Much of the time Stephanie updated the Club on how it has handled the COVID-19 pandemic. 

The Township management first heard about COVID-19 in January and immediately took steps to prepare for a potential pandemic.  During February it ordered supplies of Personal Protection Equipment.  Plans were made to prepare for the continuation of essential Township services as well as the continuation of other services affecting the community residents.

On March 13th, pursuant to the Governor's orders, Middletown went into a shutdown, shelter-in-place mode.  By week two, a member of the police department tested positive for the virus.  Stephanie than praised Police Joseph Bartorilla for the efficient and professional way it and other challenges the police department has faced during the past three have been handled.

Despite receiving "mixed messages" from federal state and county governments, Middletown set its own course and began testing by the 8th and 9th days.  Non-essential administrative Township personnel were placed on leave.  Further, due to the immediate steps taken after learning of teh virus in January, some laptops had been acquired which enabled the Township to begin remote working well in advance of many other communities. 
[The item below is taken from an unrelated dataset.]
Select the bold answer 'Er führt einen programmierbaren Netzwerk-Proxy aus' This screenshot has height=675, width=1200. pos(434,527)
Soon thereafter, virtual public meetings became possible as well as some virtual exercise classes such as yoga, stretching and platies.

In a proactive effort to maintain as many community services as possible and keep the residents informed, the Township enhanced its on-line website presence.

 

adding a new "MTGO" button

through which residents could communicate with the appropriate Township department and personnel,

describing down to a specific property, if necessary,

and include photos where appropriate.

The site was also customizable for the benefit and accessibility of residents.
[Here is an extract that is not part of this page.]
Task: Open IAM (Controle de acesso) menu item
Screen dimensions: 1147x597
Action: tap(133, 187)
As the Commonwealth began its reopening, the Township Supervisors provided other links designed to provide Residents

information about what was changing

and Businesses

with proper guidelines.

In addition, and to proactively assist particularly smaller companies, it has provided banners, signs and other materials which those companies many not have otherwise been able to afford.
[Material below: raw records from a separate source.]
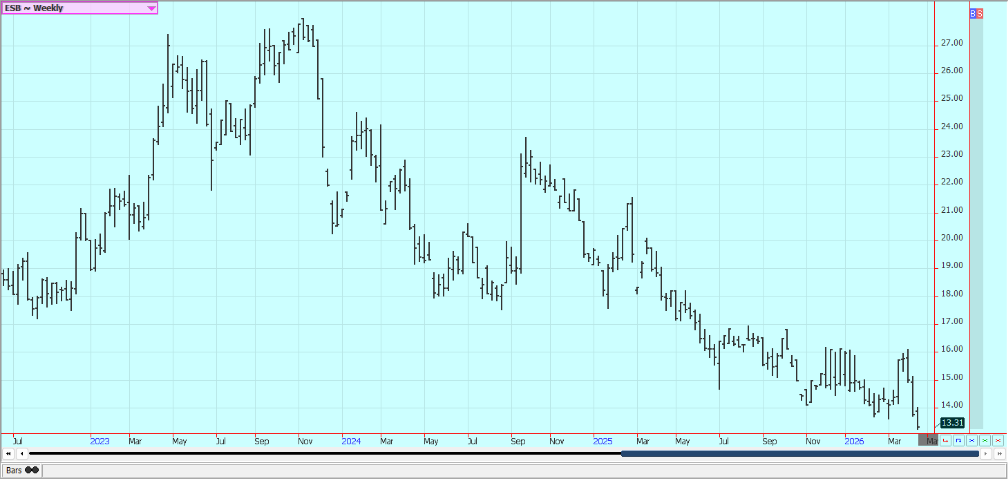Click the blue bracket scale icon
This screenshot has width=1008, height=480.
coord(958,440)
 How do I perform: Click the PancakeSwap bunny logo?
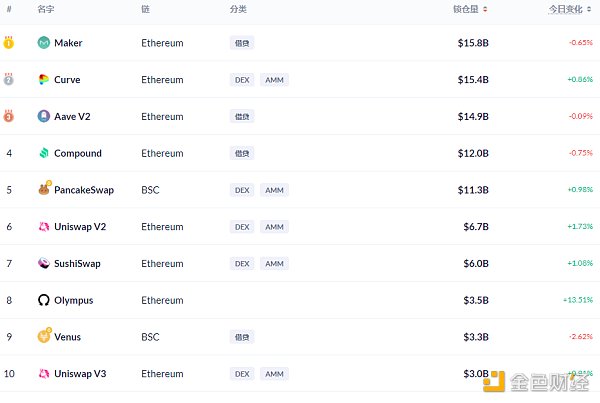pyautogui.click(x=44, y=190)
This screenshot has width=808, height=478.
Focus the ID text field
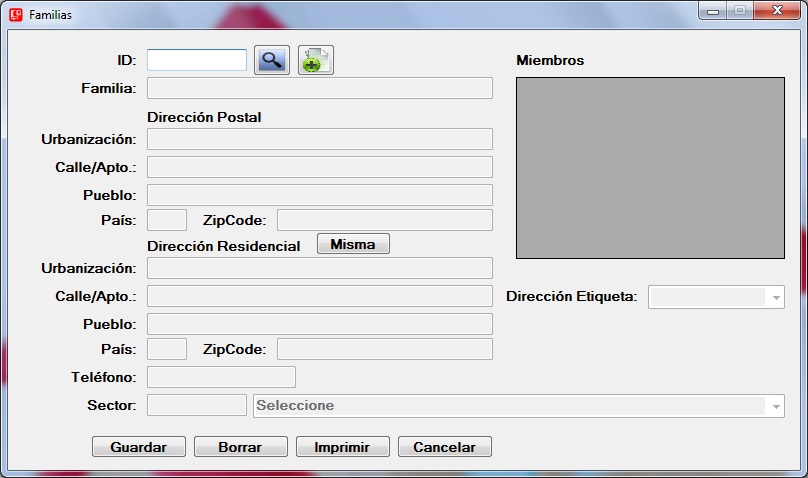197,60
Looking ahead, on June 26th Bucks County is scheduled to go into the GREEN zone, opening nearly everything (although organized basketball is still not open in Middletown).  The Township's summer camp program which usually enrolls 500 children will only be able to take some 100 this summer, with 50 having signed up thus far.

To date, Middletown has experienced 530 cases of COVID-19, due, in part, to the number of nursing homes in the Township.

Throughout the pandemic, Middletown has collaborated with the County and neighboring communities to share resources , actions and ideas.

As the Neshaminy School District and Carin University are separate entitles, Stephanie did not have any specific details as to their plans for opening and how to comply with the challenges of masking and social distancing. 

Stephanie also mentioned that the toll of the pandemic will impact the Township, although its AAA bond rating indicates that it was in good shape financially going into the shutdown.

She next touched on the actions the community took in the face of the Black Lives Matter and related demonstrations and isolate looting.  The Middletown police took preventative actions to station officers around the mall and barricade the entrances.  As a result, the Oxford Valley Mall was the only one in the area to avoid any damage or looting.  Target and the many local car dealerships, as potential targets, were also monitored.

Stephanie also shared that Middletown police department ranks in heh top 10% of the some 1,100 Pennsylvania communities.  There is a triannual peer review for th edepartment.  However, every Middletown police officer is required to take 8 hours of training in the use of force, race relations, LBGTQ relations, implicit bias, de-escalation training and crisis management.

It was an information-packed presentation and for those members who live in Middletown, a positive reassurance that the Supervisors and Township Departments are preforming in the best interests of the community and its residents.